TCAA, in conjunction with the Texas Municipal League, files amicus briefs and comments in support of cities on many issues. To keep up to date on the status of these issues, go to: https://www.tml.org/DocumentCenter/View/2496/AmicusBriefUpdate_020921
Sign Regulations (On-Premise v. Off-Premise Distinction): City of Austin v. Reagan National Advertising, Inc., No. 20-1029 in the United States Supreme Court. On August 25, 2020, the U.S. Court of Appeals for the Fifth Circuit held that the City of Austin sign code’s distinction between “on-premises” and “off-premises” signs is unconstitutional. Austin’s sign code allowed on-premises digital signs, but it prohibited off-premises digital signs. Two billboard companies applied to convert existing off-premises billboards to digital, and the city denied the applications.
The city defines off-premises sign based, in part, on its content. Explained simply, the code provided that on-premises signs advertise a business located on those premises. By exclusion, the code defined an off-premises sign as any sign other than an on-premises one.
The U.S. Fifth Circuit Court of Appeals court found the distinction unconstitutional because, in 2015, the U.S. Supreme Court’s sweeping holding in Reed v. Town of Gilbert, 576 U.S. 155 (2015) essentially concluded that – if one has to read the sign to know how to regulate it – the sign implicates protected First Amendment speech and thus strict scrutiny. According to the Fifth Circuit Court of Appeals:
“Austin’s Sign Code permits on-premises sign owners to install digital sign faces that allow the copy to be changed electronically, while off-premises sign owners are forbidden from using this technology. To determine whether a sign is on-premises or off-premises, one must read the sign and ask: does it advertise ‘a business, person, activity, goods, products, or services not located on the site where the sign is installed, or that directs persons to any location not on that site?’”
The answer, according to the court, was yes, which means the court struck down the city’s ban on off-premises digital billboards. On appeal to the United States Supreme Court, the International Municipal Lawyers Association, Michigan Municipal League, Texas Municipal League, Texas City Attorneys Association, Louisiana Municipal Association, Kentucky League of Cities, and Tennessee Municipal Attorneys Association joined together to support the City of Austin’s Petition for Writ of Certiorari.
Amici argue, among other things, that – since the Court’s decision in Reed – they have been unable to definitively advise their members as to whether they can rely on Metromedia, Inc. v.
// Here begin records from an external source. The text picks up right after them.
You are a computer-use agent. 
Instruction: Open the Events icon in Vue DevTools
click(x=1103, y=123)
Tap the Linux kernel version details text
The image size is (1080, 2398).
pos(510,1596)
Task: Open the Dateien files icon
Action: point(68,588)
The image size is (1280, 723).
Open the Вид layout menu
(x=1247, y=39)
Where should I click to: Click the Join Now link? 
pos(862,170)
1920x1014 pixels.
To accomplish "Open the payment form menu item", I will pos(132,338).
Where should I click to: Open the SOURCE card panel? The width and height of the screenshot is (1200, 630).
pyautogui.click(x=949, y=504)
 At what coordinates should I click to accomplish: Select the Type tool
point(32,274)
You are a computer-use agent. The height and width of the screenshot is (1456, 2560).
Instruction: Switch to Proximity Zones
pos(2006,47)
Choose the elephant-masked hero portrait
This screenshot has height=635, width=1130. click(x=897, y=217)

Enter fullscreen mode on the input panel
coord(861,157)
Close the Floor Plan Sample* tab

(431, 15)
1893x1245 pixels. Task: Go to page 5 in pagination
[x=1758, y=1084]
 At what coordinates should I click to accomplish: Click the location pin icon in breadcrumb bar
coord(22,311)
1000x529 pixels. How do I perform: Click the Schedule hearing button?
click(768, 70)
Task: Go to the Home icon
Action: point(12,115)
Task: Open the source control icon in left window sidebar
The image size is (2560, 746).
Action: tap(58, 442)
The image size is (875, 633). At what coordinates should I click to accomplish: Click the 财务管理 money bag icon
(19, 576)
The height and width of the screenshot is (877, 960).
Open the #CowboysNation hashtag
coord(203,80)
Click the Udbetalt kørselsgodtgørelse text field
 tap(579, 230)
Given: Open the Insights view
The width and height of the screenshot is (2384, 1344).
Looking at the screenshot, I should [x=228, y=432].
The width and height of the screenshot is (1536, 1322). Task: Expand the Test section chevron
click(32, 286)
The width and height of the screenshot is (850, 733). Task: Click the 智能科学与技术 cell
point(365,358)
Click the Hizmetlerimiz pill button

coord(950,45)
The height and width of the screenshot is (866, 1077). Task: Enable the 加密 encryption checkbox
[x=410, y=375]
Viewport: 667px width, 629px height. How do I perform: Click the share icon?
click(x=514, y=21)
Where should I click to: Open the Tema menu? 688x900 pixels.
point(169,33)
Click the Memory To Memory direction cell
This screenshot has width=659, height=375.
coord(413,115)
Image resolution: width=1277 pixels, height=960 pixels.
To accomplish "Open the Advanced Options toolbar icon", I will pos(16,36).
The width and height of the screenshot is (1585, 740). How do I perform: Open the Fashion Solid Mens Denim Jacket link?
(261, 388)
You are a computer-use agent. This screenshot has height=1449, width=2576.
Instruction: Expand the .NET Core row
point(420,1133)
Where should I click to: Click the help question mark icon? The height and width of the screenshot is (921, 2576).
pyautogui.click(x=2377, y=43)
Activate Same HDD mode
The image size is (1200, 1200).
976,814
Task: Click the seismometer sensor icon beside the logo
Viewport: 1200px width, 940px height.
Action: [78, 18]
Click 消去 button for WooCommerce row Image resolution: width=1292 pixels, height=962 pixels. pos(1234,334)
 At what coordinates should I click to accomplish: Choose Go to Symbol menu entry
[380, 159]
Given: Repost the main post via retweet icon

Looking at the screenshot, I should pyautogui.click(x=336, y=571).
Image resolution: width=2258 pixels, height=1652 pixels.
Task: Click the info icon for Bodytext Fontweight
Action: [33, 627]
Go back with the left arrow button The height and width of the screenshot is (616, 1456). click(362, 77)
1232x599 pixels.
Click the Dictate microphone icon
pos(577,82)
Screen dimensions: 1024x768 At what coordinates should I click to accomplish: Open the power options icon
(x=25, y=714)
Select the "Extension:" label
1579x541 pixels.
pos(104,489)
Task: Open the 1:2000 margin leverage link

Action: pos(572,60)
San Diego, 453 U.S. 490 (1981) to distinguish between on- or off-premises signs (and a host of other issues involving arguable content based distinctions common to sign regulations), such as distinguishing between commercial and noncommercial speech as allowed in Central Hudson Gas & Elec. Co. v. Public Serv. Comm. of N.Y., 447 U.S. 557 (1980).
Because this case presents an ideal vehicle to clarify an important area of First Amendment jurisprudence that affects virtually every local government in this country, Amici argue, the Court should now grant certiorari and resolve a circuit split. On- v. off-premise distinctions are very common in local government sign codes. The confusion in the circuits arises not only from the narrow issue of on- or off-premise distinctions, but more broadly on the question of whether the simple “need to read” sign to determine its import renders it impermissibly content based. The issues are intertwined and have spawned divergent opinions among the circuits.
The brief was filed on February 8, 2021, and the writ is pending.
Qualified Immunity: Vasquez v. Amador, Case No. 20-585 in the Supreme Court of the United States. TML and TCAA joined an amicus brief in support of two law enforcement officers’ petition for certiorari. The officers responded to a domestic violence situation. The individual had assaulted his family, assaulted one of the officers with a knife, told officers they would not take him alive, and refused to drop the knife despite repeated orders to do so. The officers fatally shot the individual when he put his hands up but he still had a knife in his hand and was walking toward the police car with a loaded weapon in it. Amici argue that the Fifth Circuit: (1) improperly found an Eighth Amendment violation because the use of force was justified; and (2) improperly denied qualified immunity by applying a “snapshot” standard of review rather than reviewing the totality of the circumstances. Amici also argued the case cited by the Fifth Circuit to support its finding that the law was clearly established to find an Eighth Amendment violation did not apply. Unlike in the case the Fifth Circuit cited, the threat at the time of the use of force was still present. The brief was filed on February 1, 2021.